Yahoo! Research has teamed up with Yahoo! Mail engineering to develop state-of-the-art spam detection that has dramatically reduced the amount of spam mail that can leak through to the in-boxes of Yahoo! Mail users. The project originated in 2007 when the mail engineering team approached the research team about collaborating on an improved content classifier.
Yahoo! Researchers Raghu Ramakrishnan, Kilian Weinberger, Martin Zinkevich, Anirban Dasgupta, and Dan Kifer immediately took the matter to heart and formed the Sparta team. The name “Sparta” is a derivative of the phrase “spam research task force.”
As a first step, the team learned all about the current efforts in spam filtering. They soon realized that the most important thing to do was to make significant improvements to the current content-based spam filter – to make it more noise tolerant and cutting edge. They put their minds together with Vish Tumkur Ramarao, Raghav Jeyaraman, Jay Pujara, and Sharat Narayan from the mail engineering team.
“The mail team and research teams complete each other,” said Weinberger. “We know a lot about machine learning and they know absolutely everything there is to know about spam.” It was the perfect marriage for such a significant endeavor.
Zinkevich saw this as a monumental opportunity to make an impact on one of the most visible Yahoo! properties in the world. “We are the largest email service provider in the world,” said Zinkevich. “Because of this, we are a constant target of spammers who spend their livelihoods keeping up with trends to circumvent the latest spam-fighting techniques.”

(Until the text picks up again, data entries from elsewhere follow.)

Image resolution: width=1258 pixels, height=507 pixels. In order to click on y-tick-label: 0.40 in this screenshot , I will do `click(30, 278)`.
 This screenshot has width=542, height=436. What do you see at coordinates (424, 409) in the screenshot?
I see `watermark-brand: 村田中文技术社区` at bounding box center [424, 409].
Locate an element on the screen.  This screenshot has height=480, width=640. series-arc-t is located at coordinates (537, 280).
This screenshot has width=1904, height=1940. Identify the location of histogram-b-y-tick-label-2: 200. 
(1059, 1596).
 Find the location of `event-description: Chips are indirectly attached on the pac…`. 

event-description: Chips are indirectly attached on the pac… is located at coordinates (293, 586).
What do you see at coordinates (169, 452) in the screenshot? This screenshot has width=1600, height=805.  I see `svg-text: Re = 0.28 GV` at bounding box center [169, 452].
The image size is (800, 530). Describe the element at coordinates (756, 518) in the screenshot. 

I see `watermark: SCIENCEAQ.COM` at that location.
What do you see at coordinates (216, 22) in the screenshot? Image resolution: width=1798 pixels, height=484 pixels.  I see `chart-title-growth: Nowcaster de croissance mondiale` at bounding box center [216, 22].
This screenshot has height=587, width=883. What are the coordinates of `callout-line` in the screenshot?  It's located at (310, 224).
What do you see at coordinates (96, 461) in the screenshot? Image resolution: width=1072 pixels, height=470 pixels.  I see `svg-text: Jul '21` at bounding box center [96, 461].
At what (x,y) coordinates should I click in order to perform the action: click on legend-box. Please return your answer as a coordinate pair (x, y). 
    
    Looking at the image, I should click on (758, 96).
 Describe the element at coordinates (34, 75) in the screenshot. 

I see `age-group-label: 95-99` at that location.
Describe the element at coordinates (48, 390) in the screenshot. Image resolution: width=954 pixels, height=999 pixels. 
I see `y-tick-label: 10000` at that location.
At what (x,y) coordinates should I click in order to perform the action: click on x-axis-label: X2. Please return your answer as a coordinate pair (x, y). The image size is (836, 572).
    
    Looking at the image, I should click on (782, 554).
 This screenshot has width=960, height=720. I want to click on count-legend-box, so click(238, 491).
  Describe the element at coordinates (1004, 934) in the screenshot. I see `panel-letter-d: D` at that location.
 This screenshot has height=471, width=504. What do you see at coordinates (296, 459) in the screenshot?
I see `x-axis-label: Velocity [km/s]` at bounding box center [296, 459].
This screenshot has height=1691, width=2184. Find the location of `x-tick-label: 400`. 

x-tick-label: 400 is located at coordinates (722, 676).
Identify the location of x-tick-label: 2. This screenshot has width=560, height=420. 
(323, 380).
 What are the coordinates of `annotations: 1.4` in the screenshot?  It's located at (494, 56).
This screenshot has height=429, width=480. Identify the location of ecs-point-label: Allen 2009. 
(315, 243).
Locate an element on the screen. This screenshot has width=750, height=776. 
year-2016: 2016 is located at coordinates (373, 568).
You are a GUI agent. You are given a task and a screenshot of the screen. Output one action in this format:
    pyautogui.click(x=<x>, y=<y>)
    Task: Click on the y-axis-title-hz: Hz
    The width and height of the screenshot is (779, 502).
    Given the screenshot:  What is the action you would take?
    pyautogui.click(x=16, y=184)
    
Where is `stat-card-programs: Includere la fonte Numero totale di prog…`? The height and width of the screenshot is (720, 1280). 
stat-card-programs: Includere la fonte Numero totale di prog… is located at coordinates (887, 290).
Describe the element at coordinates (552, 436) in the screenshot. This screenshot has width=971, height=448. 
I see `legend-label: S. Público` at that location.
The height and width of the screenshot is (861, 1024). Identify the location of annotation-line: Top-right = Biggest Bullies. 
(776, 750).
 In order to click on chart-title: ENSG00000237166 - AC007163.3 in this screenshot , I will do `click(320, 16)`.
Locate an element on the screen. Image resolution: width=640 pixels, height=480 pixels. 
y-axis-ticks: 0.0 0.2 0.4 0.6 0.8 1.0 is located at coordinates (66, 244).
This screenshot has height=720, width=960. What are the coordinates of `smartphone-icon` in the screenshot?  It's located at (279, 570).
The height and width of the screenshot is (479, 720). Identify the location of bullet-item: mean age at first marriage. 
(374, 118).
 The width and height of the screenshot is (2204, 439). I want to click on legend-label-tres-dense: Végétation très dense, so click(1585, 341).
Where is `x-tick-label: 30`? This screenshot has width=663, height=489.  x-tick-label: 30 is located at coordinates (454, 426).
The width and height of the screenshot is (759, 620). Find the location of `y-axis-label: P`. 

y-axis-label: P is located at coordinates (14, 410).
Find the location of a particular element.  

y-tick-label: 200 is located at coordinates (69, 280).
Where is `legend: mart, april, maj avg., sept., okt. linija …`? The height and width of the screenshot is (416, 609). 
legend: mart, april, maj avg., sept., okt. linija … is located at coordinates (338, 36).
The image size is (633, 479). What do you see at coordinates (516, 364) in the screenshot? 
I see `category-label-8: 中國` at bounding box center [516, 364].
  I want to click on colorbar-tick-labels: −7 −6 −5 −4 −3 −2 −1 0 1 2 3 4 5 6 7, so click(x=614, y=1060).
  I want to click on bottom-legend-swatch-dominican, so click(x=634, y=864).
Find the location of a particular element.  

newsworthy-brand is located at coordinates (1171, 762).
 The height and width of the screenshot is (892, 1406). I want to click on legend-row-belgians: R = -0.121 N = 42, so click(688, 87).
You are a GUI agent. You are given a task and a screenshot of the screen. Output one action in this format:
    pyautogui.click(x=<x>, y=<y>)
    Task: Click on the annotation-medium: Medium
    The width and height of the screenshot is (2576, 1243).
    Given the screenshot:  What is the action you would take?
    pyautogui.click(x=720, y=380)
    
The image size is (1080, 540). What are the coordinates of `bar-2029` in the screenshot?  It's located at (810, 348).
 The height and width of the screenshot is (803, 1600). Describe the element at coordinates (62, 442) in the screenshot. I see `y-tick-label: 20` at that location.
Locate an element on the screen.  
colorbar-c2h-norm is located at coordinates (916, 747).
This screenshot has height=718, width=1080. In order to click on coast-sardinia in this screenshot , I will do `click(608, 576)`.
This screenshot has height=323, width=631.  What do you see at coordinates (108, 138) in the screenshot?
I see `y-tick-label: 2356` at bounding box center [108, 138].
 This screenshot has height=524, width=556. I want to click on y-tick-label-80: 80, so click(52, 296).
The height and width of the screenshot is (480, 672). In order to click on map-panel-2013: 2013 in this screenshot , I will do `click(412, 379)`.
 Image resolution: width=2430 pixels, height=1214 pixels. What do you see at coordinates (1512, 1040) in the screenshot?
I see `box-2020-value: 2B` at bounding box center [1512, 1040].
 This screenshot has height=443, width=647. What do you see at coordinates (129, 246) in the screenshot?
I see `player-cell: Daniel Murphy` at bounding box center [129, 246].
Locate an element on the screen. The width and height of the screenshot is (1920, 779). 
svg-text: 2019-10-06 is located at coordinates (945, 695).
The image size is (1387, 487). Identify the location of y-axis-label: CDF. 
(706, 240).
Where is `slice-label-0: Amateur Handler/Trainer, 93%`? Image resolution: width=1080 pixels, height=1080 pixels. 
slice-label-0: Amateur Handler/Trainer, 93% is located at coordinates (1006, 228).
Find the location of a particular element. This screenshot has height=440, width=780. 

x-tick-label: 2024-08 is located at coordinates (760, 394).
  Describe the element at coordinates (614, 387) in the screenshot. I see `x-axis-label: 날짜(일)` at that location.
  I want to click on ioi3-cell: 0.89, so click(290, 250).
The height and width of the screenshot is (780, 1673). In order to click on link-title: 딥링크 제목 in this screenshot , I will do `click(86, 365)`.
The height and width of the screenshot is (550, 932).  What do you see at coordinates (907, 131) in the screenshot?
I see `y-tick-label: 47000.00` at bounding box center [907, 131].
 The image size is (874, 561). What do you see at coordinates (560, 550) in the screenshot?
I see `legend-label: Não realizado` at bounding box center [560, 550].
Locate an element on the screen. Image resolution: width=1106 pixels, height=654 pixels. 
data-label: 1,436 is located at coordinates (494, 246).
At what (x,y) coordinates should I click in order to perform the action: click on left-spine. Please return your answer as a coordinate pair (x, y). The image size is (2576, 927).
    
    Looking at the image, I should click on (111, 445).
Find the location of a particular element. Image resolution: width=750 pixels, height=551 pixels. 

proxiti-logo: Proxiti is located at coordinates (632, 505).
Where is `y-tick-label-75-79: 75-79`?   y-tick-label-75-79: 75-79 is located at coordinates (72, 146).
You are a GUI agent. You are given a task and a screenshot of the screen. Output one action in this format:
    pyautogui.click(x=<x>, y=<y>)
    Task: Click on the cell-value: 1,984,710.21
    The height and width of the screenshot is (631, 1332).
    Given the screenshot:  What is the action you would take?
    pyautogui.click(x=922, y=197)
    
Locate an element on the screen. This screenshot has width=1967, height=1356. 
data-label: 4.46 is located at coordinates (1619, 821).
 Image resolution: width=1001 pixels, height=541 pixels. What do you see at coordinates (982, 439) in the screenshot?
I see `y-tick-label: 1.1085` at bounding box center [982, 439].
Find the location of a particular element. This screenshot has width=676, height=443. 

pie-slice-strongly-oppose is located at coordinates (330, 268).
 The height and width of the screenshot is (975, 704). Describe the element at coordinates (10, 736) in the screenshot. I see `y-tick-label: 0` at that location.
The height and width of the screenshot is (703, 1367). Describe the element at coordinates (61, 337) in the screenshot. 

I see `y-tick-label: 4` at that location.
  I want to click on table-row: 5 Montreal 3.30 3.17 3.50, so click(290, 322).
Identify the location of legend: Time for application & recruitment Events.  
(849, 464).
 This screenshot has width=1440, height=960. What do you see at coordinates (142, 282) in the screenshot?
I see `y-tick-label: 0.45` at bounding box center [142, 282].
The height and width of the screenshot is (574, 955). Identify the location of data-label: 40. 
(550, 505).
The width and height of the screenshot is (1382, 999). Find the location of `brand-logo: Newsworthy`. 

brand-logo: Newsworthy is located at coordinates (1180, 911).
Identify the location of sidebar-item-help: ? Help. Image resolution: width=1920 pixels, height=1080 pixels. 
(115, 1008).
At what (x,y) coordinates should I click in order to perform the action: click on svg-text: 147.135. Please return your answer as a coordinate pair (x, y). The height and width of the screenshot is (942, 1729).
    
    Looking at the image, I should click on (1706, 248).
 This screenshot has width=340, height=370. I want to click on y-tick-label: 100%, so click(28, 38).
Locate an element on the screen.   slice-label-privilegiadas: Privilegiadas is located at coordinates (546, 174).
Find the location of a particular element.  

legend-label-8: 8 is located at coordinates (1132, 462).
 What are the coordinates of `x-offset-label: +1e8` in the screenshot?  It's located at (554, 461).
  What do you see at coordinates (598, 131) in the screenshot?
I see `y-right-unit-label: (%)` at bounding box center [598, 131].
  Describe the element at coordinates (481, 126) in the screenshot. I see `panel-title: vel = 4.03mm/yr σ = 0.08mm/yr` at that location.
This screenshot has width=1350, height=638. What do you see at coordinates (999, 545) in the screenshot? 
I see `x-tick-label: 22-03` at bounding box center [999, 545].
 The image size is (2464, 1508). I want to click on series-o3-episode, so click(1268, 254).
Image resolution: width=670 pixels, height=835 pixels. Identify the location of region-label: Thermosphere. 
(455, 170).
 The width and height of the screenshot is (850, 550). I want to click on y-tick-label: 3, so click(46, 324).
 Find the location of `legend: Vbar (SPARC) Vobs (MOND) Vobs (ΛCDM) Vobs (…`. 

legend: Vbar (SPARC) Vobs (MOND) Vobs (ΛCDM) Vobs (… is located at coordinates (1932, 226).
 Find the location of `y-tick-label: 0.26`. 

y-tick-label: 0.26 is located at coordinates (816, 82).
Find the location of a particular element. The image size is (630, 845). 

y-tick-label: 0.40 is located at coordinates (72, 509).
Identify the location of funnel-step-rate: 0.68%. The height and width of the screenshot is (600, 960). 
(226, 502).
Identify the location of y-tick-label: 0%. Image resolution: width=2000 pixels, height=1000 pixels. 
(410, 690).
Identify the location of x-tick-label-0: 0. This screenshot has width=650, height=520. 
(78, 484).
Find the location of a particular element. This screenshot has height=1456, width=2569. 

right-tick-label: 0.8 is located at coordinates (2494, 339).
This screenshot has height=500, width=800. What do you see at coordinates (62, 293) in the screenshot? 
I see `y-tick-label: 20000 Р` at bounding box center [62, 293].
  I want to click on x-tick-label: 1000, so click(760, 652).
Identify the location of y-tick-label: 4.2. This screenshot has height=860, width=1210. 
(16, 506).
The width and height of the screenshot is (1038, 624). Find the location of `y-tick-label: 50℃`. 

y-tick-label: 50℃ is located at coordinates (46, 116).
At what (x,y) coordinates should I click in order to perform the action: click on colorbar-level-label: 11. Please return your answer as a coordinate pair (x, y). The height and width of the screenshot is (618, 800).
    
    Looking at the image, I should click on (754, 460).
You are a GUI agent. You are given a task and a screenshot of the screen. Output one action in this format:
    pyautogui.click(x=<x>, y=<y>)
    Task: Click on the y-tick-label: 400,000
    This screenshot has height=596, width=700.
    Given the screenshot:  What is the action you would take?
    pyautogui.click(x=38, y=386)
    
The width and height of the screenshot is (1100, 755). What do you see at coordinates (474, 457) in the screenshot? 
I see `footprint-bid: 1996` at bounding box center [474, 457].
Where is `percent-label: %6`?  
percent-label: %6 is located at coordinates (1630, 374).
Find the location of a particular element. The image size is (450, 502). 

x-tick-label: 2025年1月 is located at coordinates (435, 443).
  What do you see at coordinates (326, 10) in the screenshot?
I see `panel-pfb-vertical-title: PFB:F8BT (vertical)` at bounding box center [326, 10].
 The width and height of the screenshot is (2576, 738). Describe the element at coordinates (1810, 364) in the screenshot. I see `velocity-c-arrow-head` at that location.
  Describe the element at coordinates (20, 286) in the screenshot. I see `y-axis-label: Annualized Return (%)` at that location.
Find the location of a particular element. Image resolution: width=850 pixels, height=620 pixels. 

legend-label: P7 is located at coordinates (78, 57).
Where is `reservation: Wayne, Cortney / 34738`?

The teams became quickly aware that the challenges with developing a spam classifier for the largest mail service in the world are very different from those that they were used to from academic settings of document classification. “Each email has to be handled in a couple of milliseconds,” said Dasgupta. “Some spammers try to trick our algorithm by labeling their own emails as non-spam so that they leak through.”
Currently implemented for a segment of premium English-language users, Sparta will soon expand in scope and be implemented worldwide with internationalization. In order to make the spam filter future-proof, it is explicitly designed so that it can be extended and modified in many ways, and to adapt to new trends in spam emails or improved classification algorithms during the upcoming years.
“In addition to making a dent on spam for premium users, Sparta, for the first time, provides us a medium to long term content classifier that can scale well even to the free email user segment,” said Ramarao.
Aside from dramatically reducing the volume of spam email leaks to users’ in-boxes, Sparta also has strict criteria to minimize the number of legitimate email slips into bulk email folders.
Sparta has been a major milestone for the research and engineering teams. The research team spent significant time on intellectual aspects of the problem, focusing on getting a cutting edge classifier that can work in an adversarial setting. The engineering team, on the other hand, worked on bringing the research team up to speed on domain knowledge and possible pitfalls -- and also worked on making sure the code was scalable, bug free, and lightning fast.
“I think the research and engineering engagement in this project was an excellent example of how both teams can work to bring sufficient thought in science and engineering to product development,” said Ramarao. “We hope to continue solving high-value business problems that are also challenging from a research perspective.”